Hong Kong government excludes emigrants from voucher scheme


The Hong Kong government introduced the consumer voucher program in hopes of stimulating consumer demand and saving its economy, which has been reeling from the Chinese Communist Party’s zero-Covid policy that Hong Kong has followed.

Financial Secretary Paul Chan Mo-po announced Phase II of the program on June 13. Hong Kong permanent residents aged 18 or over and non-permanent residents living in Hong Kong for work or study are eligible to receive $10,000 or $5,000 of vouchers, in installments, respectively.

However, people who have permanently left Hong Kong or intend to leave are not eligible for the program. Some commentators say the government singling out this group of people won’t help retain talent, and others think the announcement will create social unrest.

Eligibility criteria include if one left Hong Kong for two years between June 18, 2019 and June 12, 2022 for no particular reason, such as for study or business; if one has made a valid application for early withdrawal of Mandatory Provident Funds (MPF) before the age of 65 because they are permanently leaving Hong Kong; if one holds a Hong Kong permanent identity card issued locally; and whether there is evidence or information that leads the government to believe that the person concerned has no intention of returning to Hong Kong in the foreseeable future. Eligibility assessments are made based on information collected in the past.

Paul Chan Mo-po, the financial secretary, said he received questions about why people who have already emigrated can still receive vouchers and therefore decided to exclude emigrants or those who intend to leave definitely Hong Kong from the program.

Democratic spokesperson: Government targets people who want to leave Hong Kong

Democratic Party spokesman Poming Chan said “the government is targeting people who want to leave Hong Kong, but that won’t help retain talent.”

The Democratic Party’s Facebook page quoted Poming Chan as suggesting that the government should try to entice people who are currently in Hong Kong to stay, and should think more about how to entice those who have already left to return. .

According to a recent survey conducted by the organizer of the International Immigration and Property Expo, 79% of Hong Kongers surveyed plan to emigrate within two years and 19% intend to leave Hong Kong within six months, with the majority being middle class and wealthy. families.

The survey also revealed that 66% of respondents had assets over HK$8 million (approximately $1.02 million), with 17% exceeding HK$50 million (approximately 6.02 million). $37 million). As for those with a monthly household income above HK$150,000 (about $20,000). Of all those considering emigrating, 30% belong to the high-income group with a monthly household income above HK$150,000 (about $20,000), suggesting that well-to-do families are more likely to migrate. consider emigration.

Wai-Kwok Benson Wong, a former assistant professor of government and international studies at Hong Kong Baptist University, told The Epoch Times that the government issues vouchers because it is its responsibility to stimulate demand in times of crisis. economic difficulties.

“As a Hong Kong resident overseas, he is still a Hong Kong citizen and can return home. The government has no reason to exclude those who do not live in Hong Kong from the right to have vouchers. »

He said the government’s action is irrational. One would only speculate on people’s thoughts and even introduce “ridiculous policies or measures” if one sees them as enemies or people against oneself.

Academic: The government stirs up social tensions to create division

The Mandatory Provident Fund (MPF) is a mandatory retirement savings scheme for Hong Kongers. In order to withdraw from an MPF ​​before age 65, certain circumstances must be met, including early retirement, permanent departure from Hong Kong, total incapacity, terminal illness, small balance, and the death. After the UK government provided Hong Kong BNO holders with access to the UK for settlement and naturalisation, the MPFA announced in March last year that BNO visas could not be used as proof permanent departure from Hong Kong or early withdrawal from the MPF.

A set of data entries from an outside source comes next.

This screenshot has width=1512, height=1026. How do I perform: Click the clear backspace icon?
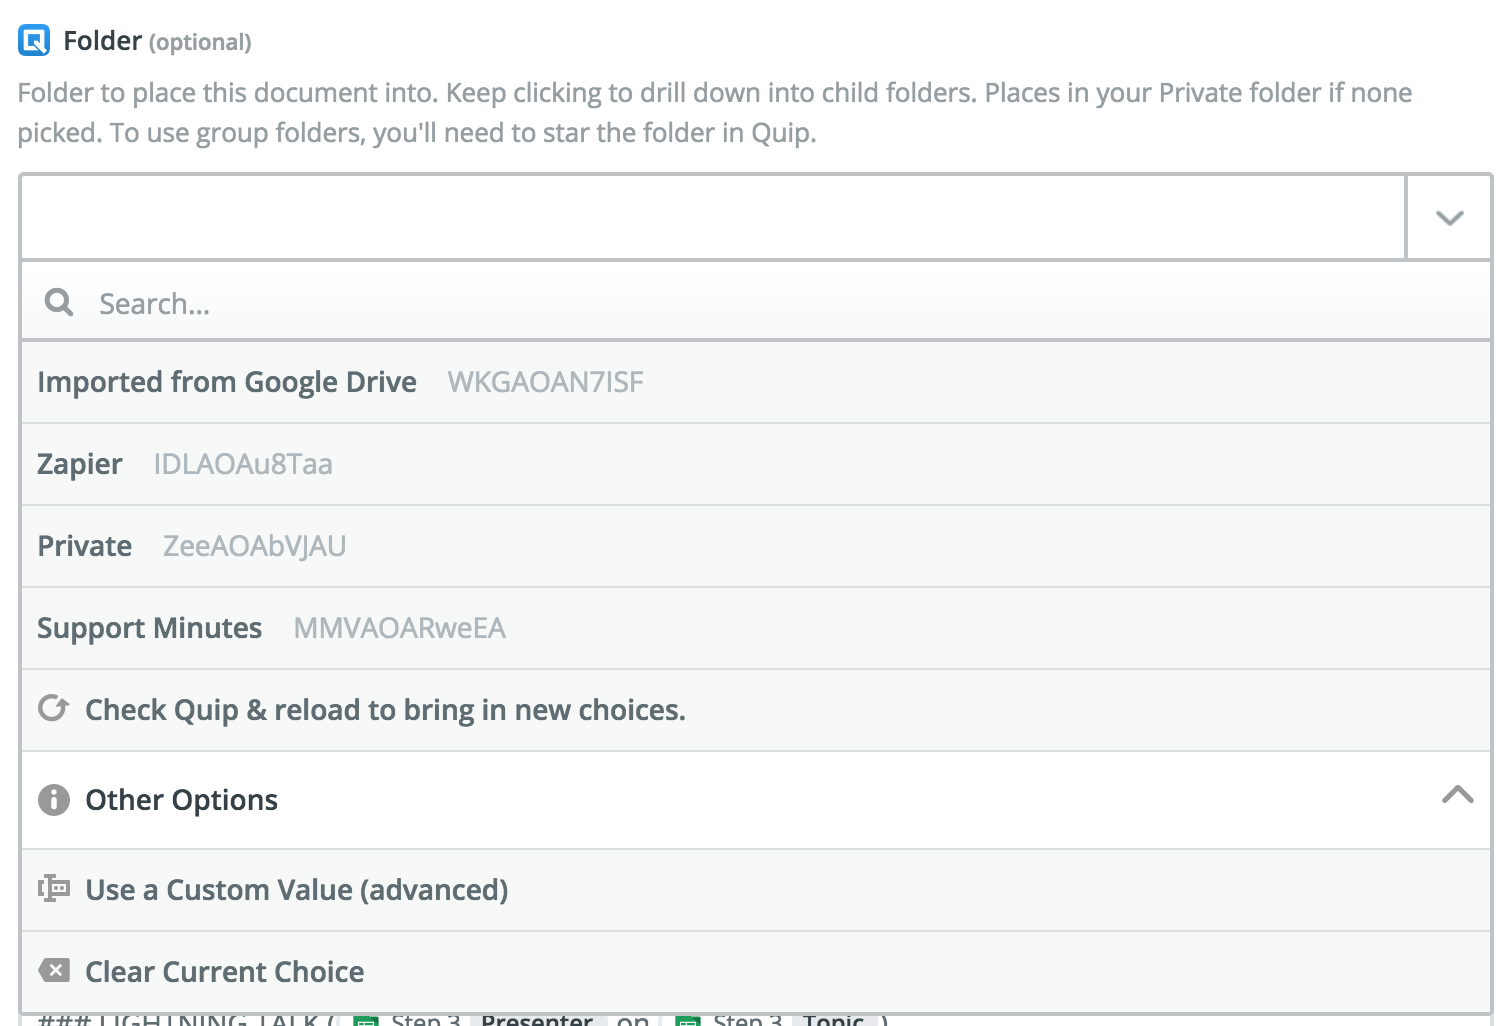pyautogui.click(x=54, y=970)
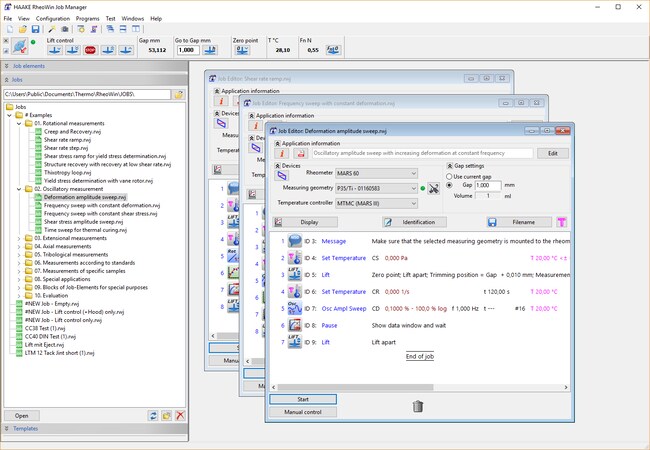Click the Manual control button

[x=303, y=412]
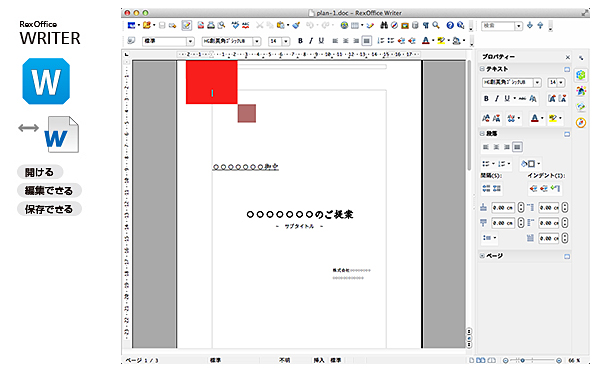Close the プロパティー sidebar panel

[567, 57]
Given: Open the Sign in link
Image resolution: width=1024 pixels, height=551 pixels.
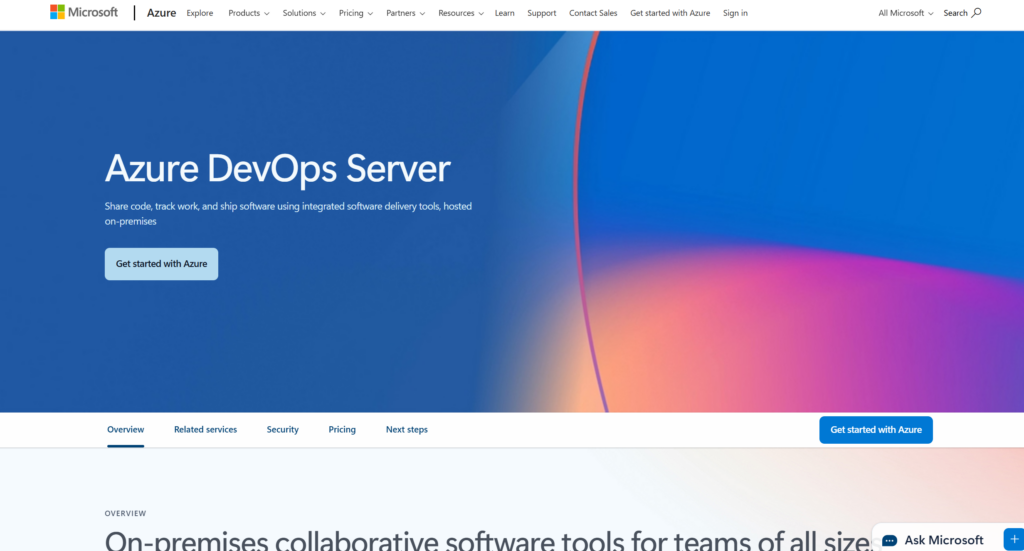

Academic and “Summit” host Jacky Fung asks “So those who are labeled by the government as intending to permanently leave Hong Kong can get their MPF back?” He believes Hong Kongers abroad can obtain government-verified proof of “permanent departure from Hong Kong” and thus be able to recover their MPF deposits.

In an interview with The Epoch Times’ “Precious Dialogues” program, Dr. Kim-wah Chung, a former assistant professor in the Department of Applied Social Sciences at Hong Kong Polytechnic University, said the government’s decision not to issuing vouchers to those who have left Hong Kong Hong Kong and yet issuing vouchers to those who come and “intend to stay in Hong Kong” causes social division and conflict.

He added that the government’s action is contradictory, as it does nothing to entice Hong Kong emigrants to return, but rather creates divisions. “I think it’s absurd.”


Julia Ye is an Australia-based journalist who joined The Epoch Times in 2021. She mainly covers China-related issues and has been a journalist since 2003.